Does doing all this bring any good to us? There is enough research evidence that proves that the ill effects of excessive use of social media go far beyond just reduced productivity and attention spans. Research has attributed excessive usage of social media with high levels of anxiety, depression, poor sleep quality and FOMO, or the “fear of missing out.” It sets unrealistic expectations and create feelings of inadequacy and low self-esteem.

A recent study even links the increasing trend of teenage depression and suicides to the sudden ascendance of the Smartphones. There are teens who are spending more time online than time with real friends. When we start judging our self worth basis external validation of likes, hearts, shares, etc, we are bound to feel out of depth.

On an average, we check our phones over 100 times a day. The barrage of notifications just doesn’t seem to end.

According to clinical psychologists -each notification, like and communication is a stimulant that acts as a pleasure hit to the brain. It creates an instant sense of excitement and being needed. The irresistible urge to look at a Smartphone screen also can stem from a fear of missing out and compulsive and addictive behaviors.

Even worse, a report from University of Texas actually states that cognitive capacity and overall brain power are significantly reduced when your smartphone is within glancing distance—even if it’s turned off and face down. Just a mere sight of Smartphone can be distracting. We are so terribly programmed.

My biggest realization of my own Smartphone addiction happened when my 7 year old asked me- "What is more important- your phone or me?".

I have seen so many parents – in parks, restaurants, dinner tables, even bedrooms- absorbed in their phones. Physically present but mentally isolated. Aren’t we sending out a message to our children that it is OK to be distracted? To be not present in the moment?

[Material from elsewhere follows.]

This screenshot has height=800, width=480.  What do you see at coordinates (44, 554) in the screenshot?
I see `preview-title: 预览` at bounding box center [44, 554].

If they inherit these traits from us- traits of attention disorder, instant gratification and external validation, how will they handle responsibilities and relationships that require time, commitment and perseverance to nurture?

All of us need down time. That quiet time when the mind needs break from constant stimulus and needs to rest. That’s when the best ideas occur. Alas, there is no such luxury now. We turn to the screen, the minute we have some free time.

Such is our addiction that we don’t even mind risking our lives for them. Unfortunately I couldn’t find that exact stats on accidents due to using mobile phone while driving, but I am sure just by looking at the number of people I see using their phones while driving that Smartphones must be one of the major contributors to distracted driving and accidents therefore.

So, while curating your list of resolutions for 2018. Think about your attachment with your Smartphone. If you are like me, a little iffy on self-control, probably it’s the right time to do something about your Smartphone addiction.

I have taken a simple step, of deleting apps like Facebook, Twitter, YouTube, Instagram from my phone- that consumed a lot of my time and headspace. I only access Facebook once a day on my laptop now and use Youtube on my TV/ laptop for a purposive search. I have muted many of my Whatsapp chat groups and email notification alerts. Also, I have started switching off WiFi at night and leaving the phone outside the bedroom. Just doing this has brought lot of relief. You should try it out. It helps.